Direct Conversion RX Isolating Preamp
My direct conversion transceiver works very well on 40m but when I converted it to work on 20m I found that it suffered from an annoying hum. This is a very common problem with direct conversion receivers due to local oscillator leakage and is more likely on the higher bands. The usual cure is to add filtering to the power supply. As the hum was still there when powered by a battery this was not a solution for me.
A quick check with a ‘scope showed that the local oscillator was indeed leaking out despite using a double-balanced mixer. So the solution was to somehow reduce that oscillator leakage. The circuit shows a preamp that I used to isolate the oscillator from the antenna. It has completely cured the hum on 20m.

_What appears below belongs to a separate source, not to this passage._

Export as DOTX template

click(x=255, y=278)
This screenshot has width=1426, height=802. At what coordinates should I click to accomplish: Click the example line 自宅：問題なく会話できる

C1 and C2 are coupling capacitors to isolate DC. C3 decouples the power supply.
Q1, R1 and R2 form a common-gate amplifier. I chose this as it has low input impedance which is easy to match to the 50 ohm input. It also provides good isolation between input and output and so is ideal for this application.
The input impedance of the common gate amplifier is formed from R1 in parallel with Q1’s input impedance. For a JFET this is 1/gM where gM is the forward transconductance. For the 2N3819 this is around 5mS (millisiemen which is 1/ohm). So 100Ω (R1) in parallel with 200Ω gives about 70Ω. This is very close to 50Ω and could be brought nearer but, with component tolerances etc, this is likely to vary from sample to sample.
The output impedance of the common gate amplifier is given by R2 i.e. 1K. This is too high to match to the receiver input of 50Ω. Why not reduce R2 to reduce it? Because the gain is given by Av = gM(R2||RL) = 5 x 10-3 x 25 which is very low. (RL is the load impedance).
So I have added Q2 and R3 to form an emitter-follower with high input impedance (ZI) and low output impedance (ZO).
ZI = ~βRE = ~βR3
Q2 is a 2N3904 which has fT of 300 MHz so at HF, with a maximum frequency of 30MHz, β>10. Hence ZI>10K. This is much higher than R2 so AV = 5 x 10-3 x 1000 = 5.
For the emitter follow ZO = ~Zsource/(β + 1) = 1000 / 9 = ~100Ω
The voltage gain of an emitter follower is ~1 so the overall gain is about 20 log10 = 14dB. Since the output impedance is higher than 50Ω the gain will be lower.
I tested the preamp with my nanoVNA. Throughout the HF range it has a return loss of about 15dB so is well matched to 50Ω. The gain varies from 10dB at 2MHz to 3.5dB at 28 MHz. At 14MHz it has a gain of 7.5dB. Most importantly it has completely eliminated the hum.